[Saved data entries]
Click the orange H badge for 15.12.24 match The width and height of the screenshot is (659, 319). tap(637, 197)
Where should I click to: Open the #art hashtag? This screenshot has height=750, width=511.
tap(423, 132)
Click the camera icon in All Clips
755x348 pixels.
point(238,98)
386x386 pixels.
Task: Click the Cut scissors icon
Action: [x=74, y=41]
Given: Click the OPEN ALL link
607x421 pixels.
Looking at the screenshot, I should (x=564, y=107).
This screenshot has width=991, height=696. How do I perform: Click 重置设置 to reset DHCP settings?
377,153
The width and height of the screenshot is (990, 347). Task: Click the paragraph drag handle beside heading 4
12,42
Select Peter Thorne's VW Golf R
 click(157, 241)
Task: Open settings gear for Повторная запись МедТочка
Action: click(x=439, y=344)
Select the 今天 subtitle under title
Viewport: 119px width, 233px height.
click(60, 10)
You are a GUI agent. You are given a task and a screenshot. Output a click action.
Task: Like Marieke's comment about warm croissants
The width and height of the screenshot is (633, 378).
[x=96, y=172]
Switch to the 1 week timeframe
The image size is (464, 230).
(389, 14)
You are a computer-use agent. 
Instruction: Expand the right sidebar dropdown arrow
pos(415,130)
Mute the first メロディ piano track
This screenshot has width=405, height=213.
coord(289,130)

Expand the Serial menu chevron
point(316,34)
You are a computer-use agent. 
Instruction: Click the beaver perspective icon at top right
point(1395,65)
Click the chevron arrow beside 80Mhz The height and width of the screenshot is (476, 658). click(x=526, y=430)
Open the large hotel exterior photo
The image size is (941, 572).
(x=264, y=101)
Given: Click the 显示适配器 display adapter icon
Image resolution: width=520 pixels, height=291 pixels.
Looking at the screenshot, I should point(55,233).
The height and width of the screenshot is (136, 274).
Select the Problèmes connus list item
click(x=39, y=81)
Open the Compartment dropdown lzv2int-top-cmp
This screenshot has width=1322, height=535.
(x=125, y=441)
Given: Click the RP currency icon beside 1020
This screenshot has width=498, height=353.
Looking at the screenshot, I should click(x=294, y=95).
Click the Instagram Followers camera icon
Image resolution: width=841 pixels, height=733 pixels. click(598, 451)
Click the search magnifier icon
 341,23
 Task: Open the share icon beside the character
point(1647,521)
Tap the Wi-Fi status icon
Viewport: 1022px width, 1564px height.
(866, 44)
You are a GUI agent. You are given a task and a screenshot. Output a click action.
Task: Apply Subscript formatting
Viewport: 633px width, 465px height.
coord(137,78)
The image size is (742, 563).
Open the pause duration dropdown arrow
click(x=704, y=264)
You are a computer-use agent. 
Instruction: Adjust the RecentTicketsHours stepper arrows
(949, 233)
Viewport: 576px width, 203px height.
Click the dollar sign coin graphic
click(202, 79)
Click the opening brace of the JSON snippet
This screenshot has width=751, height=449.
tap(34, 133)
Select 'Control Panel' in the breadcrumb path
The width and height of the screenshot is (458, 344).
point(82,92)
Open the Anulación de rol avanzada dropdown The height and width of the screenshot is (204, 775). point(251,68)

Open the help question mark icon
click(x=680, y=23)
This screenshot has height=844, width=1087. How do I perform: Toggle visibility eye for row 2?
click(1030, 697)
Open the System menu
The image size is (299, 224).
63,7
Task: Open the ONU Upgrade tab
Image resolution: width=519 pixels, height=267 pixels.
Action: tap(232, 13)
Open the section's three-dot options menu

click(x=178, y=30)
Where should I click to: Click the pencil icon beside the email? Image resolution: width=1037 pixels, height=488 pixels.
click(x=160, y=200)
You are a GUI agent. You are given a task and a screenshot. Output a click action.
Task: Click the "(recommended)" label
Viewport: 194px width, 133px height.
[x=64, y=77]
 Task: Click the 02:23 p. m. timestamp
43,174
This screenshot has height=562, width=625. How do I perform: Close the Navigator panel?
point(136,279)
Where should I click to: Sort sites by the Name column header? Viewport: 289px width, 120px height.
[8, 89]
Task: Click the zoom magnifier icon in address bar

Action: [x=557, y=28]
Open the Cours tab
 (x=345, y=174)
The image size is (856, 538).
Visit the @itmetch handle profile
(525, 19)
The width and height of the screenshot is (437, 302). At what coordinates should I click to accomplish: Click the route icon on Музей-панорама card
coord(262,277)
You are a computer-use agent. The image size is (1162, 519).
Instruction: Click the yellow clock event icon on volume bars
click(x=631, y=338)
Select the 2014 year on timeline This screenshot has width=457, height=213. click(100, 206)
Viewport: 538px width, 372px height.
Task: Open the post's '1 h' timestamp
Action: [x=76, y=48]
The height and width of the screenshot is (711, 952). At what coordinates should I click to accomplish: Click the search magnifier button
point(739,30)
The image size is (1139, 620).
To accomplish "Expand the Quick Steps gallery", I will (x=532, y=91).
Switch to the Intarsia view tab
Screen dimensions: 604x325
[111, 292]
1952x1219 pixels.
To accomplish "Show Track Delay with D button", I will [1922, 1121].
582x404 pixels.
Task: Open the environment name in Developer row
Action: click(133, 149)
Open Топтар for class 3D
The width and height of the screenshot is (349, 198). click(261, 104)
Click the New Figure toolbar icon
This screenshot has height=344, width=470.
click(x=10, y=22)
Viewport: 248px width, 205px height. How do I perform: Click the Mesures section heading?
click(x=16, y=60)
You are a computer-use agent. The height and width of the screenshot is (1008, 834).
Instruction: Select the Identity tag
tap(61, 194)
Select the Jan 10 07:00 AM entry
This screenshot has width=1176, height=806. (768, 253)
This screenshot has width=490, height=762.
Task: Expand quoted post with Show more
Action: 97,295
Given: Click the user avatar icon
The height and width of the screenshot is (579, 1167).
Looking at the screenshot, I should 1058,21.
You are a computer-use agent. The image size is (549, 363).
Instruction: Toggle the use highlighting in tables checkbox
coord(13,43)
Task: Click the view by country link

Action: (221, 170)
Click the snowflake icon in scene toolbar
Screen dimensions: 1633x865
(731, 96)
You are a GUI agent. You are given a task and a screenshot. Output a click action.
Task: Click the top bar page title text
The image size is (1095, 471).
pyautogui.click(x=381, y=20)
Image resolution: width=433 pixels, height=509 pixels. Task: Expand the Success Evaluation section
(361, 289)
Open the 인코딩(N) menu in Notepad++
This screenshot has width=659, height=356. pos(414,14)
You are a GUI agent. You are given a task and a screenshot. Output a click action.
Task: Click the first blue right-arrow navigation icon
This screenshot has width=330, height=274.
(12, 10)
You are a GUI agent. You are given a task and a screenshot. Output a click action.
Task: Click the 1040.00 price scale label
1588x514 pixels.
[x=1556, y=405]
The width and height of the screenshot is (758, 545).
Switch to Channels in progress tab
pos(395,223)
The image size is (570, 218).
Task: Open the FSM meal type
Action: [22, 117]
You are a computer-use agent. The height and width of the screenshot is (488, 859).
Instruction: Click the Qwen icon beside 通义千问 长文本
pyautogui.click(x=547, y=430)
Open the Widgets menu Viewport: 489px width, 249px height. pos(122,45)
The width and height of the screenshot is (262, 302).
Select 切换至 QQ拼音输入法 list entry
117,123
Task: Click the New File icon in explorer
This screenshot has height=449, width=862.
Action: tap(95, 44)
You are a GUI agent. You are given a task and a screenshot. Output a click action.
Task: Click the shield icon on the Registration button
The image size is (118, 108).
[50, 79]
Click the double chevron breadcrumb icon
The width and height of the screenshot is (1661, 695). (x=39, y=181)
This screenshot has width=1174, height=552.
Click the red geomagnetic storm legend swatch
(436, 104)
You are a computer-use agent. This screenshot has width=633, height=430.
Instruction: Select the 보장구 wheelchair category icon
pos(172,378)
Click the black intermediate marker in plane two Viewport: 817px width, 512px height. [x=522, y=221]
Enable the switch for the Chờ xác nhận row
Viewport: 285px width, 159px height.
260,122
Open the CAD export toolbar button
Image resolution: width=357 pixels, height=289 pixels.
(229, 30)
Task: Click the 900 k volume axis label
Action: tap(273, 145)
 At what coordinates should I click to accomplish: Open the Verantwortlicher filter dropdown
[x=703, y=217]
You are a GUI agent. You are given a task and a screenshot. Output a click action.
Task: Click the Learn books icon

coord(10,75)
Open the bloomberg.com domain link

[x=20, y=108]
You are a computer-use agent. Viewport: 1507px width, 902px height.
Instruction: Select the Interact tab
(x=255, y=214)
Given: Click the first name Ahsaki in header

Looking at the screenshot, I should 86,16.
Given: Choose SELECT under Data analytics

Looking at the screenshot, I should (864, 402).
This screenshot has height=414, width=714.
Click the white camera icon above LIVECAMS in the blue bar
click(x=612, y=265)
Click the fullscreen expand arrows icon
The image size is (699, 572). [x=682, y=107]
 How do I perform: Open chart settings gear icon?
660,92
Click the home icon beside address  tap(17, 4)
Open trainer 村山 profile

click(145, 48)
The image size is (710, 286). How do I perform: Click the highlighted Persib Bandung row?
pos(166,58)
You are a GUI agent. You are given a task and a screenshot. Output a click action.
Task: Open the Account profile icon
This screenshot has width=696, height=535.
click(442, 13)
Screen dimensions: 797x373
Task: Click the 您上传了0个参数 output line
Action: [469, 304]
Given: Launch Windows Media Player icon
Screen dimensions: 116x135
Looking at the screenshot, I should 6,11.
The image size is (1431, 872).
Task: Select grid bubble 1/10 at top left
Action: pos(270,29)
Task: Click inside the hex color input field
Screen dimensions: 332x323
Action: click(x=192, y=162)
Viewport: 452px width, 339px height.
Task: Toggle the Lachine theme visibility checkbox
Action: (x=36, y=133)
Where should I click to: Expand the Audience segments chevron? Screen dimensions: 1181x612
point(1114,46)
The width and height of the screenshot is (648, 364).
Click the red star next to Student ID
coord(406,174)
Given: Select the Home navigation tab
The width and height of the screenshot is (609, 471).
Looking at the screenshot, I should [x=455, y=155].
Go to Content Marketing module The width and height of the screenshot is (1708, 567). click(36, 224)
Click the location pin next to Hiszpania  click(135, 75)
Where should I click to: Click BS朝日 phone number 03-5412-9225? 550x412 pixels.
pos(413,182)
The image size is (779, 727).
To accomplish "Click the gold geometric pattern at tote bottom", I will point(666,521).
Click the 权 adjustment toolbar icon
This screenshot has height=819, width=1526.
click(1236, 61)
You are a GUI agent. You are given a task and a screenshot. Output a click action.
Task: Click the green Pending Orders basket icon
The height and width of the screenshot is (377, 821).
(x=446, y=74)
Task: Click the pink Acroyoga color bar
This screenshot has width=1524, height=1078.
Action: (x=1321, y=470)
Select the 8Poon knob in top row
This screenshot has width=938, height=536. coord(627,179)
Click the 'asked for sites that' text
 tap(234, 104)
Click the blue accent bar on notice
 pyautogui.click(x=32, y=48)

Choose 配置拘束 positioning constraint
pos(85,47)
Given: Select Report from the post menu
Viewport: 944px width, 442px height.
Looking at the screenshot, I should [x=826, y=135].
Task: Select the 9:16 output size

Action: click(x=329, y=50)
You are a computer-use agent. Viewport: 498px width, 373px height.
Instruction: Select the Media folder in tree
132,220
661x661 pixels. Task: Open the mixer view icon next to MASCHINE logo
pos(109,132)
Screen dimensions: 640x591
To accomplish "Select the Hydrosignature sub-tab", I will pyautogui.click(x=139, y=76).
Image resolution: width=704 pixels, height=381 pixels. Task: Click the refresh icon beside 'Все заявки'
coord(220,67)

* [ASSIGNED TASK]
State the number of lines in the records that contain the string "color", and nothing more.

* [RESPONSE BOX]
2